INSTRUCTION =>
Copy the records from the line with "Given: Open the enable-command-block dropdown" to the line with "I will 21,160.", substituting "menu" for "dropdown" and leaving everything else the same.

───── PROVIDED INFORMATION

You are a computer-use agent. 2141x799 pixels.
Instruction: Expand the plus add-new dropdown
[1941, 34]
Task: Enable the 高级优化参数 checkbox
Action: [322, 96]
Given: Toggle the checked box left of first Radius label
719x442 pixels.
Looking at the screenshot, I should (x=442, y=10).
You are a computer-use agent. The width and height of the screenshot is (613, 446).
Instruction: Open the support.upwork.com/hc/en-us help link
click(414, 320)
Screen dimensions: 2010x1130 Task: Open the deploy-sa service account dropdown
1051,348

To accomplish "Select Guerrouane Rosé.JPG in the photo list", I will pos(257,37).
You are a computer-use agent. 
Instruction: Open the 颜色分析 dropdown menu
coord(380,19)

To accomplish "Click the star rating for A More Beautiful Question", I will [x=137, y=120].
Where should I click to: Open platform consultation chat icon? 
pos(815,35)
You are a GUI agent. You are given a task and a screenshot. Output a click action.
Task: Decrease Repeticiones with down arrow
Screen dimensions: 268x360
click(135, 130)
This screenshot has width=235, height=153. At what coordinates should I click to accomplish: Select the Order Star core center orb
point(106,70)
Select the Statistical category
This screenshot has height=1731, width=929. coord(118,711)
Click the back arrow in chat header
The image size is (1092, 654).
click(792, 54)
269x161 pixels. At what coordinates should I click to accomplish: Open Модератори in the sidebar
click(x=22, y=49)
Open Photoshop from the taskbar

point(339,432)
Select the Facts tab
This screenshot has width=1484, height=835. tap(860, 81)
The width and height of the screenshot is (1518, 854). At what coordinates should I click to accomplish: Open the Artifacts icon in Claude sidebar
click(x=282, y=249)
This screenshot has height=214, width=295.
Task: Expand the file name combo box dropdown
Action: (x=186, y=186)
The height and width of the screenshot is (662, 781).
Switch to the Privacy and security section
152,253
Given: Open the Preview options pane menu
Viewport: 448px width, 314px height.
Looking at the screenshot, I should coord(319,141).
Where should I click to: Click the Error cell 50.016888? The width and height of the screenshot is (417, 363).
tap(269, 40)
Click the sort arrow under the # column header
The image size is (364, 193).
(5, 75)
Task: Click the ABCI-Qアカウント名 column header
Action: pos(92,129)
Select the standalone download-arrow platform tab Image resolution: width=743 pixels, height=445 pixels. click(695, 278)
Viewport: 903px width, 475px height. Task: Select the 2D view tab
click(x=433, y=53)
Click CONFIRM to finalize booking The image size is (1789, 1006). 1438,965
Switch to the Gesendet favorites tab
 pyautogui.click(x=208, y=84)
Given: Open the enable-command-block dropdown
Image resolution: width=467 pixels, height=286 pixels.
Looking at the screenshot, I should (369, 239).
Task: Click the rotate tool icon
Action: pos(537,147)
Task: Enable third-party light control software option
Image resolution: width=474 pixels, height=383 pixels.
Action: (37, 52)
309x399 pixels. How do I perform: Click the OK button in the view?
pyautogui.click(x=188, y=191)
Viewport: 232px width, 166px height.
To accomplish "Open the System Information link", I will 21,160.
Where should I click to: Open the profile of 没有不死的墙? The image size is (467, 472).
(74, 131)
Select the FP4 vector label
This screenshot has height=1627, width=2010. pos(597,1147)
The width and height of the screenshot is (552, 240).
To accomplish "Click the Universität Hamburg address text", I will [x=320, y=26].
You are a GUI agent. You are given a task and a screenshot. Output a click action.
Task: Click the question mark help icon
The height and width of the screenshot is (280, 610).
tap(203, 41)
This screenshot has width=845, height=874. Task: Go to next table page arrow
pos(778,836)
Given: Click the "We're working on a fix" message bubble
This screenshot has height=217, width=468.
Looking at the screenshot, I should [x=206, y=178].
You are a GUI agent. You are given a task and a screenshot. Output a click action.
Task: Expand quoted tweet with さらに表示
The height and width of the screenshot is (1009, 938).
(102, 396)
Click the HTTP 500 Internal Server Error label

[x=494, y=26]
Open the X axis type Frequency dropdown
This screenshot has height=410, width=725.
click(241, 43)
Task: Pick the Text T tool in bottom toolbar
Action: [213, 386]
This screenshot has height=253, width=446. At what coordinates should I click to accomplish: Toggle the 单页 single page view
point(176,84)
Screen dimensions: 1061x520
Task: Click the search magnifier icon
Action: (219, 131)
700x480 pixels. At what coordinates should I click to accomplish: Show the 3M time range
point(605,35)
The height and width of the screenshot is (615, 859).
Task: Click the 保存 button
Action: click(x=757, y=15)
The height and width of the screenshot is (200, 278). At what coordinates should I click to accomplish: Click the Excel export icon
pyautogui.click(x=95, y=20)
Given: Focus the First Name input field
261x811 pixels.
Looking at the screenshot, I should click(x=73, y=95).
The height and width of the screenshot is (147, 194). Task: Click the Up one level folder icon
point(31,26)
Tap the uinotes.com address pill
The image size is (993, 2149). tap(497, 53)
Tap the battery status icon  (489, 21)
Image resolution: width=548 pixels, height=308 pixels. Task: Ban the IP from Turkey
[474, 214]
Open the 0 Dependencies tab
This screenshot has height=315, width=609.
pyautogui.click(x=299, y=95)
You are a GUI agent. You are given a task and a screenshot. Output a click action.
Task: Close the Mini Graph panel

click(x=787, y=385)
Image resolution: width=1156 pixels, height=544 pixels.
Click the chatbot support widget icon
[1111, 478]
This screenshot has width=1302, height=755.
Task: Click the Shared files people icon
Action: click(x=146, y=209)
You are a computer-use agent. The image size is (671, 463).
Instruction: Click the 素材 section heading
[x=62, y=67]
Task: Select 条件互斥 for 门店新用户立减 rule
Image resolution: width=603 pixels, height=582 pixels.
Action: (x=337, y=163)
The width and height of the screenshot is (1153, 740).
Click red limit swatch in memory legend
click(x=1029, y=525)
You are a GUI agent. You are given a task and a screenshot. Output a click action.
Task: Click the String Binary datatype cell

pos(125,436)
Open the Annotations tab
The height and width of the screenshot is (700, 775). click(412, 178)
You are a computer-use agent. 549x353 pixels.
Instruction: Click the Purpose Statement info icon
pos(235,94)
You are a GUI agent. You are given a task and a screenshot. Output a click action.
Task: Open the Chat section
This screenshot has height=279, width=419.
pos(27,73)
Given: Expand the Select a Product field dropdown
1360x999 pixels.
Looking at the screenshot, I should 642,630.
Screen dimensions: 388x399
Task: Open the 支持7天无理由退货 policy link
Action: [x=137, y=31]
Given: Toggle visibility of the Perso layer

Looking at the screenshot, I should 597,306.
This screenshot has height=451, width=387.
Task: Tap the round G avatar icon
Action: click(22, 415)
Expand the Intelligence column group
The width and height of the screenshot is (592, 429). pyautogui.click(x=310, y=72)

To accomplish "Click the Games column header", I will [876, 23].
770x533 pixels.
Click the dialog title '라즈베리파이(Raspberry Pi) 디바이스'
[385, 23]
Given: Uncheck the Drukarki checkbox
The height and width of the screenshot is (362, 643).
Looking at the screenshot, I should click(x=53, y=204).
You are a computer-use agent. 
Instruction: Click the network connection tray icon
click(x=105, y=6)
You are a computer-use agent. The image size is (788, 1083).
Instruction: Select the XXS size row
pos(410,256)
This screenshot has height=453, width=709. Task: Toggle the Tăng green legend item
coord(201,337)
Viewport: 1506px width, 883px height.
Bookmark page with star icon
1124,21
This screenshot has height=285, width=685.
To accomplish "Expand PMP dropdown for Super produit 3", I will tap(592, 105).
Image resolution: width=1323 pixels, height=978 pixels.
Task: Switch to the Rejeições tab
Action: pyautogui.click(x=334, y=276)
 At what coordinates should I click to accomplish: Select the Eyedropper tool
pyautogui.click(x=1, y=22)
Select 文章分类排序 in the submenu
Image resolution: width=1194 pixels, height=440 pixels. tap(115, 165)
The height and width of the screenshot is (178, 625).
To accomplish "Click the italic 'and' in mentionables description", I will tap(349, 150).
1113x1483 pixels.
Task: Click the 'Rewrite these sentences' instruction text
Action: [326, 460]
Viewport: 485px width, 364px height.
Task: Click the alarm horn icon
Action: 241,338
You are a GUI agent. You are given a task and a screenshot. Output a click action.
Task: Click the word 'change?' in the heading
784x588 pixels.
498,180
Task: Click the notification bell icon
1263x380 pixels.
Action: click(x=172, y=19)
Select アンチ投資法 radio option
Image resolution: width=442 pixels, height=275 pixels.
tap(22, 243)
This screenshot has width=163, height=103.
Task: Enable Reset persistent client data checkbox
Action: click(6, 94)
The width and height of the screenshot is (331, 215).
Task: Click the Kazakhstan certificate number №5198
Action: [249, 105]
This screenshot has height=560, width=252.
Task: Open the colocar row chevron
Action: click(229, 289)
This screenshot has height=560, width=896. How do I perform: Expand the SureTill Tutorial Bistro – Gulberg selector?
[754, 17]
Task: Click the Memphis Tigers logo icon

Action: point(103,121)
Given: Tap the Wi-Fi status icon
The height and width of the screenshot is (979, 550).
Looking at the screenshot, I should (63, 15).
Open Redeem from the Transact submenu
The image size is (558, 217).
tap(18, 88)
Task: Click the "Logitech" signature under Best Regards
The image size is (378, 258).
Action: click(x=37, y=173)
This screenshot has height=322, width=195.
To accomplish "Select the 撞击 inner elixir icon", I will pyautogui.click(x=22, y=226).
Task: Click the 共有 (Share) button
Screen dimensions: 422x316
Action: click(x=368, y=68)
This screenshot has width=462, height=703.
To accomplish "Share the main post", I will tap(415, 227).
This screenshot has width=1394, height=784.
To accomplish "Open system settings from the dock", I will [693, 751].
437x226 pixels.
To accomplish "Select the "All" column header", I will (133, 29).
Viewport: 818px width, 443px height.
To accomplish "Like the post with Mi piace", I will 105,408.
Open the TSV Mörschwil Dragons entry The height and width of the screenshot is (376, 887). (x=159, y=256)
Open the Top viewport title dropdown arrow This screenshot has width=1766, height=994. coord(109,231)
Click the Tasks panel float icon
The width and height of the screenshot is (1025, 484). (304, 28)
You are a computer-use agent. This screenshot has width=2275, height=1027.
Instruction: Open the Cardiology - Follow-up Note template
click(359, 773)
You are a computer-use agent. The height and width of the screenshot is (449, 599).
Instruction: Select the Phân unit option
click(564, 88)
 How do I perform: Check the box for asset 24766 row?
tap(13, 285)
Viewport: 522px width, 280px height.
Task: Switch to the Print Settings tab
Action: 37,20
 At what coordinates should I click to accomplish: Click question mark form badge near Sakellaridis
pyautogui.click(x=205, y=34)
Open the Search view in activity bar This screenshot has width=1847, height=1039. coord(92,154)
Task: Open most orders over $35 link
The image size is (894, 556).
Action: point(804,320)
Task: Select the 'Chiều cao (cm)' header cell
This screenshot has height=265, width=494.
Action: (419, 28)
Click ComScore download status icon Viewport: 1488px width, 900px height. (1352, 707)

──────────

WRITTEN SOLUTION =>
Given: Open the enable-command-block menu
Image resolution: width=467 pixels, height=286 pixels.
Looking at the screenshot, I should (369, 239).
Task: Click the rotate tool icon
Action: pos(537,147)
Task: Enable third-party light control software option
Image resolution: width=474 pixels, height=383 pixels.
Action: (37, 52)
309x399 pixels. How do I perform: Click the OK button in the view?
pyautogui.click(x=188, y=191)
Viewport: 232px width, 166px height.
To accomplish "Open the System Information link", I will 21,160.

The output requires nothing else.